I just have a vivid recall of how the old SD Naval Hospital used to run (in Balboa Park) with shower curtains hanging a foot-plus from the floor separating patient rooms and the "pharmacy" set up exactly like a bus stop with a little window outside with a number machine and benches to sit and wait in front. I've come a lo-o-o-o-ong way since then and don't want to relive it :=0

Submitted by bearishgurl on June 25, 2013 - 3:10pm.

no_such_reality wrote:
. . . Frankly, Aetna was a non-competitive bit player in the private insurance market having less than a 5% market share.

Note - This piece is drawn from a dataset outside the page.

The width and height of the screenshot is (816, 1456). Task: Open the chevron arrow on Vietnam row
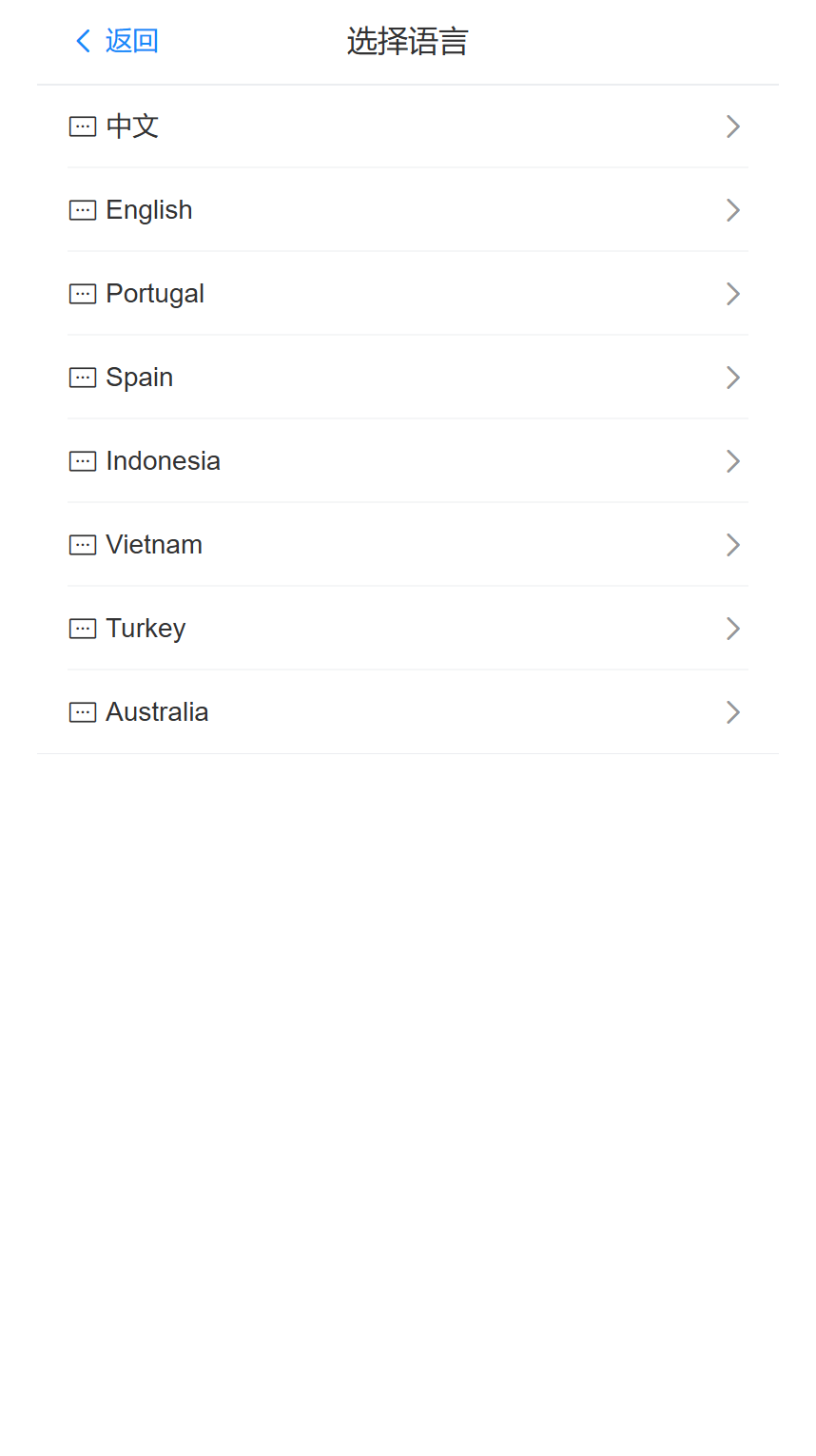732,545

NSR, Aetna IS a giant. It just lost most of its in individual market share in CA since 2011 because it has always been more picky on who it underwrites. It is NOT more expensive for those who take care of themselves but it is more expensive for the masses, thus, so many CA individual policyholders left Aetna in recent years and signed up elsewhere after getting repeated rate hikes ... as I did. Aetna is nationwide ... and believe it or not, a LOT of states have a "perceived" overall healthier population than CA ... at least perceived through the eyes of insurance companies. Almost ALL of Aetna's CA rate hikes since 2010 (and probably other health insurance companies as well) have been due to the fact that they couldn't deny coverage at will ... like they had been doing for years.

Believe it or not, it is NOT WORTH it for insurance companies to even collect a $1100, $1500 or $2100 a month premium on a LOT of "guaranteed-issue" new sign-ups.

I'm not stumping for insurance carriers here ... just stating facts.

Now, they will actually have to cover members of this population for as little as ~$550 per month (most of whom will have tax credits to pay most of the premium)!

I haven't checked which companies in the exchange will be administering the Medi-Cal plans but it is my understanding that the Medi-Cal masses will be waiting for the same care in the same waiting rooms as the self-insureds and employer-insureds.

Currently, the Medi-Cal masses, for the most part, use their own community clinics for office visits.

Submitted by The-Shoveler on June 25, 2013 - 3:48pm.

My two cents, I think Obamacare will be a complete disaster,
They should have held out for the full monty, a UK type of health plan,
this will be much worse than doing nothing.